A Digging Into Data Project

logo credit: Francesca Casillas

How universal are children’s language experiences across cultures and language communities?

Both the amount and the quality of the language children are exposed to influence children's language development. Certain language environments are associated with earlier language acquisition, greater proficiency, and better literacy outcomes. However, children successfully develop language in widely varying cultural and linguistic environments. It is therefore important to gain a better understanding of these differences (and similarities) in children's language experiences around the world.

Characterizing the variability in children’s language experience is very challenging using existing methods, making it difficult to test which characteristics of that experience are most important for children's language development. This project brought together diverse, naturalistic datasets and built state­-of-­the-­art language processing tools to measure the ​range​ and ​types ​of variability in children’s language experiences and relate this to variability in their language development.

Studies of child language have until recently focused on small samples of children whose interactions were laboriously transcribed in order to be analyzed. However, the recent advent of small, wire-­free recorders (e.g. LENA ), has allowed researchers to easily gather unscripted, everyday interactions between caregivers and children over the course of an entire day. New advances in speech processing software hold the key to a more automated approach to analyzing these thousands of hours of audio recording, something that would be impractical to attempt by hand.
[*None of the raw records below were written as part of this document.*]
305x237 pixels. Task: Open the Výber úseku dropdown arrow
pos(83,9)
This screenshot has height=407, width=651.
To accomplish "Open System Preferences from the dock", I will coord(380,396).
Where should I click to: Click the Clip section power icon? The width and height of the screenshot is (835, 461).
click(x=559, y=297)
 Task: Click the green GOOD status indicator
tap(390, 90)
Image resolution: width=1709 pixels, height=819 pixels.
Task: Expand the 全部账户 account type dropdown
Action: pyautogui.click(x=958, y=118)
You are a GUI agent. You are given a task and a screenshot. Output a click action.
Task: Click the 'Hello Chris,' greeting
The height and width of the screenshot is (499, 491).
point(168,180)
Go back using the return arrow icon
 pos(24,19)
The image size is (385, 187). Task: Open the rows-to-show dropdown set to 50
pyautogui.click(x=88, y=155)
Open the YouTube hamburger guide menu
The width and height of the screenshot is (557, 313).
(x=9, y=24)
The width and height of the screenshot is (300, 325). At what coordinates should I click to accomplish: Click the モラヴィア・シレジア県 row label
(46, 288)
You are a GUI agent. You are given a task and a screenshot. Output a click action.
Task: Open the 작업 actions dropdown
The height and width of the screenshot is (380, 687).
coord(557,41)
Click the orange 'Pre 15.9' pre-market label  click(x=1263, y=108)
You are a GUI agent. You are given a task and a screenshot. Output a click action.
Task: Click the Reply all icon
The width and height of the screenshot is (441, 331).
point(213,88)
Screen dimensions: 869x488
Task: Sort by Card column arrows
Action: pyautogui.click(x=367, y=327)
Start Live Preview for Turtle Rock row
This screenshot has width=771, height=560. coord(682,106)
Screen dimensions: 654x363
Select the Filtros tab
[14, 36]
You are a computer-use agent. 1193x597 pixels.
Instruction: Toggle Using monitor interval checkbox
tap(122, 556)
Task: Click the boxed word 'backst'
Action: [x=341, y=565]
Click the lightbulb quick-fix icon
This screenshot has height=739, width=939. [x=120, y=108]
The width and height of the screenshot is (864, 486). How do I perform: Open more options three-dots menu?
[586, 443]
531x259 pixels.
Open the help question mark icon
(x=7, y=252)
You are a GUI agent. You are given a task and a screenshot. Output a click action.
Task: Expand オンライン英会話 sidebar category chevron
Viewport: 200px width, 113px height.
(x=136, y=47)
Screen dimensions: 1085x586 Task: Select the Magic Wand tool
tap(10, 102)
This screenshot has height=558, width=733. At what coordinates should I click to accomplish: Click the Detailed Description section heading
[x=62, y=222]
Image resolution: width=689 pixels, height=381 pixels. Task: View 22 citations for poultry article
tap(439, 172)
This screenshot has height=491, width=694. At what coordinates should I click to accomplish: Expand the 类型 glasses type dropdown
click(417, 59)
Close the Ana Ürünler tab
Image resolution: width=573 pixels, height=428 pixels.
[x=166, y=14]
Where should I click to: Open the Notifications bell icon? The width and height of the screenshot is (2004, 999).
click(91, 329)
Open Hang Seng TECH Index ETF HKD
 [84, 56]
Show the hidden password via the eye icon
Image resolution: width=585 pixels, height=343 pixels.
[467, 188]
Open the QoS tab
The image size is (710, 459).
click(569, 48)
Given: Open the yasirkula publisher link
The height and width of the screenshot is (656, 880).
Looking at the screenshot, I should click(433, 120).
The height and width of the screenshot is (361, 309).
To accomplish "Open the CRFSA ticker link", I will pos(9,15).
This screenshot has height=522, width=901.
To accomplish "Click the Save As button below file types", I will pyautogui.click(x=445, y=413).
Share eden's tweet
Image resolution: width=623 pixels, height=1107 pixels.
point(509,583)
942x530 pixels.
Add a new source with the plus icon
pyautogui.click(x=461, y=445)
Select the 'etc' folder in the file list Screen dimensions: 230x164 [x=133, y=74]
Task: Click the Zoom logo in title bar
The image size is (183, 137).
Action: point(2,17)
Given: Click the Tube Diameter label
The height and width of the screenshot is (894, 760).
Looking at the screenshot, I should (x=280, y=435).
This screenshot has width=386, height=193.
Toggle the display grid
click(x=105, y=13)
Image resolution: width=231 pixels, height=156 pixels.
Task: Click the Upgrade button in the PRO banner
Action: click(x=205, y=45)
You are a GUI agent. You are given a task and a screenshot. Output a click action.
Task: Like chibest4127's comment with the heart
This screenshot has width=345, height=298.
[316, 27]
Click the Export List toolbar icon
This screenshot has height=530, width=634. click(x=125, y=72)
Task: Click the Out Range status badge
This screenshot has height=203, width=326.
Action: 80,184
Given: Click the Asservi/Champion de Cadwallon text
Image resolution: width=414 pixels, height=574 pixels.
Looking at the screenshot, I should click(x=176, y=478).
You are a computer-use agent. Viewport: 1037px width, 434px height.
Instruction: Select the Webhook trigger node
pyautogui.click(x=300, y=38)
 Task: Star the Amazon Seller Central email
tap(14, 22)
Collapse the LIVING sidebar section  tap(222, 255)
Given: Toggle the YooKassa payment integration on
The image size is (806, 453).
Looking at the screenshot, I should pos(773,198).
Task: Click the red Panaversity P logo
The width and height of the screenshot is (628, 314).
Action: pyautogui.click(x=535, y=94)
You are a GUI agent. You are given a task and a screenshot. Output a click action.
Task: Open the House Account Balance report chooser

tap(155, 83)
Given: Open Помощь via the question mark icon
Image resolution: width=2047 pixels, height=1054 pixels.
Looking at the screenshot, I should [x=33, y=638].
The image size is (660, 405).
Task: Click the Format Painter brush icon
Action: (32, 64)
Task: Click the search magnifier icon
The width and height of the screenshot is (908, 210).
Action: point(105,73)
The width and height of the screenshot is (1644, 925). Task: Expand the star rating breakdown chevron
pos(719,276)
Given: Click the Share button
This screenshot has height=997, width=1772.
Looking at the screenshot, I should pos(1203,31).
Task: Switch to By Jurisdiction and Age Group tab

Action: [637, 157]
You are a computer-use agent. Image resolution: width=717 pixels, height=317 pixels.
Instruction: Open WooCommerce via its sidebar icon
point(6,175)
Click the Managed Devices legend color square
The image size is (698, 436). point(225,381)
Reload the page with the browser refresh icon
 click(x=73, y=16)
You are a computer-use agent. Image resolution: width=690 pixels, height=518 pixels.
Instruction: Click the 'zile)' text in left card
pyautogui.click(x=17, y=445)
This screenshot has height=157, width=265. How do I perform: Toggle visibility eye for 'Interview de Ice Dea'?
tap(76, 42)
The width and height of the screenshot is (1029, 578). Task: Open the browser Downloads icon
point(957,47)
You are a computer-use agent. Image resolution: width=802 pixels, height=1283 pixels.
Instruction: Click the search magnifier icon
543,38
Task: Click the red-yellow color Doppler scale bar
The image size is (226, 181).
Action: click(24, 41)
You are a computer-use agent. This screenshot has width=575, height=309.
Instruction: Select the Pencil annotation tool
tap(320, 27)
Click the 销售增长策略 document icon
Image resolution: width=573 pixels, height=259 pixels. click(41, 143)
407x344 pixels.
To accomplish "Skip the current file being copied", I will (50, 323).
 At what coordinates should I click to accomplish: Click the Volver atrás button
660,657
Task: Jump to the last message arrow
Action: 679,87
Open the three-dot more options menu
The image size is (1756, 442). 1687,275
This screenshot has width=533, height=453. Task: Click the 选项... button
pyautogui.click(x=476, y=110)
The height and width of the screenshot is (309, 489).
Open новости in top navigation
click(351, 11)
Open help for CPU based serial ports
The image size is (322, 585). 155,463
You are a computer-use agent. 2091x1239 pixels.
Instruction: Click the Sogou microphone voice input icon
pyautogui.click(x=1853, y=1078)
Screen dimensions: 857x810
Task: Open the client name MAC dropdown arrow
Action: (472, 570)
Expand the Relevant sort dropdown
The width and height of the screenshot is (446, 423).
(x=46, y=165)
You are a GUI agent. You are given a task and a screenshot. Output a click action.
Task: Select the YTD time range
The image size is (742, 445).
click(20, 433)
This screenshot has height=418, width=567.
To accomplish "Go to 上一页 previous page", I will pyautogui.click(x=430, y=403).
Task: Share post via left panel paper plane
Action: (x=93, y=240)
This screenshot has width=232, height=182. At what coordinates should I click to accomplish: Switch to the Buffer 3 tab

A key goal of this project is to make these diverse and largescale collections of audiorecordings of child language environments accessible, comparable and analyzable through the development of a shared annotation system and new tools for the automated analysis of noisy, real-world language recordings.

The ACLEW project seeks to build a cross-culturally valid description of children's real-world early language experiences with a highly diverse sample, a common annotation system, and new open-source tools for automated analysis.

The project requires complex coordination across a large group of researchers and laboratories, as illustrated here.

Creating a common annotation system for the datasets requires harmonizing decisions across cultural and language contexts.

Building tools to automatically analyze those datasets requires an iterative process where smaller datasets are used to develop tools, these tools in turn allow faster annotation as these datasets are expanded.